Top of DATA RECORDS

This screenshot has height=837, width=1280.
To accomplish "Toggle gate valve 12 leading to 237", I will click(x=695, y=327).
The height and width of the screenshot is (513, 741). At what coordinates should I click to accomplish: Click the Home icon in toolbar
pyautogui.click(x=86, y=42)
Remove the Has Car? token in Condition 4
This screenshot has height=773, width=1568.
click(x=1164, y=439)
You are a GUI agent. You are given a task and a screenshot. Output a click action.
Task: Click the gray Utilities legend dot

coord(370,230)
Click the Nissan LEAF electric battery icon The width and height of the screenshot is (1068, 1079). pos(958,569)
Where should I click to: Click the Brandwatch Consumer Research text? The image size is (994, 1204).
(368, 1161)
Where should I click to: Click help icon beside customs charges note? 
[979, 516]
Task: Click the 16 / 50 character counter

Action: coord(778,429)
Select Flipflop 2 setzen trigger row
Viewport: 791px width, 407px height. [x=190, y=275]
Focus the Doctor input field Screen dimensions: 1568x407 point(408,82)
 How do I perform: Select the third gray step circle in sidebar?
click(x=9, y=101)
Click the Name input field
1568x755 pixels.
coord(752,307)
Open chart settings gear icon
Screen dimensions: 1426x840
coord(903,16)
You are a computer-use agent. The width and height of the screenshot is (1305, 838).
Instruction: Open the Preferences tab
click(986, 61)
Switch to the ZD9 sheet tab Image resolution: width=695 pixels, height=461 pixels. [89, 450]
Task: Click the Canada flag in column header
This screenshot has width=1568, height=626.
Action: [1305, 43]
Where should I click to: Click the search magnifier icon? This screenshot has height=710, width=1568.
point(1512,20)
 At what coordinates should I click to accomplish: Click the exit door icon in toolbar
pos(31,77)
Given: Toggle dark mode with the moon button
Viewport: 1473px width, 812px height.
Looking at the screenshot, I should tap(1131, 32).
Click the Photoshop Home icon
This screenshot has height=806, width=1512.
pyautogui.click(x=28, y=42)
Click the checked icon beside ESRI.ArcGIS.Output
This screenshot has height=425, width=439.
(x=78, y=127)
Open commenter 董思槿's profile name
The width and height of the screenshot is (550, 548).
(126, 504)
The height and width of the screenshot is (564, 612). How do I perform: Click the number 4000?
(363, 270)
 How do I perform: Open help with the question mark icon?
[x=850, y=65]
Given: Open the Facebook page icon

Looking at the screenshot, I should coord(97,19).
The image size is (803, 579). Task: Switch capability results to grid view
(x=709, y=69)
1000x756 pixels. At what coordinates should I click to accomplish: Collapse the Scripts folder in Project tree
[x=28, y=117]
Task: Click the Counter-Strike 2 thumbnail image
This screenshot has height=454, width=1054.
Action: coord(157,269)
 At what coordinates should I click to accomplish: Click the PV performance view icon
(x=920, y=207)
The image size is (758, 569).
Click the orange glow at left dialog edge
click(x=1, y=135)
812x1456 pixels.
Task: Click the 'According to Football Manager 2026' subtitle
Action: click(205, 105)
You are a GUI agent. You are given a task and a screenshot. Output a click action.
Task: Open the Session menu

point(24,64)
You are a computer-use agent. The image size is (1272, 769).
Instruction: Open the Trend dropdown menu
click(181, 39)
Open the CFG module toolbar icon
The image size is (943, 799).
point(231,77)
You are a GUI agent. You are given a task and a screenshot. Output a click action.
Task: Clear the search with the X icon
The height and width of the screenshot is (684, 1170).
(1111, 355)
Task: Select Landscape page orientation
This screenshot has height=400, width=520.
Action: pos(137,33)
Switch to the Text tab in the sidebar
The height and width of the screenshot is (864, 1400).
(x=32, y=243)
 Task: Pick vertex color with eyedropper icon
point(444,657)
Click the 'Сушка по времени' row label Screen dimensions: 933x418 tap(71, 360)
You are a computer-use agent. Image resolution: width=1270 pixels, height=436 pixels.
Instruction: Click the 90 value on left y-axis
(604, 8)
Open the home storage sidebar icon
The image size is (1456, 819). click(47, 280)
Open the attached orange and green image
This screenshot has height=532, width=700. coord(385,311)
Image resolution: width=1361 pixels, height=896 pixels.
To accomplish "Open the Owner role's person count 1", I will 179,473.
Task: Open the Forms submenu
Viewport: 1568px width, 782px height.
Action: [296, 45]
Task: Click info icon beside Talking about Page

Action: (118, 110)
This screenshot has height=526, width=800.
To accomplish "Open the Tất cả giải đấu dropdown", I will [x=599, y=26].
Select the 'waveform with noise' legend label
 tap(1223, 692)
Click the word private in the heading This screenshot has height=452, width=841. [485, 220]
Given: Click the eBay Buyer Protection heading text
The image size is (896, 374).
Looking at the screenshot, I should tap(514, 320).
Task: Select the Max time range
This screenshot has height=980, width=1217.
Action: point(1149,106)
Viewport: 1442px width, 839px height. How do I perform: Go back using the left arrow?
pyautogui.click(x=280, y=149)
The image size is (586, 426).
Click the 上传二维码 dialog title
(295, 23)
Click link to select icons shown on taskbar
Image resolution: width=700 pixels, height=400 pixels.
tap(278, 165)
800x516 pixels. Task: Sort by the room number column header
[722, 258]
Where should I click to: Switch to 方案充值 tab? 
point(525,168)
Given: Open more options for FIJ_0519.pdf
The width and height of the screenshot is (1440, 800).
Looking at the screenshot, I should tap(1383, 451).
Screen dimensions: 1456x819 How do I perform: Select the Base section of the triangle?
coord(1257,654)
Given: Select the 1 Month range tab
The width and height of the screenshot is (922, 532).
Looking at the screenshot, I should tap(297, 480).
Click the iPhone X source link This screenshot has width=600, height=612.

Bottom of DATA RECORDS

▶ **WHAT THE EXERCISE ASKS**
Pick each line holding "computer" out of the entries above and return it.

▶ **TASK RESPONSE**
You are a computer-use agent. The width and height of the screenshot is (1305, 838).
You are a computer-use agent. The image size is (1272, 769).
You are a computer-use agent. Image resolution: width=1270 pixels, height=436 pixels.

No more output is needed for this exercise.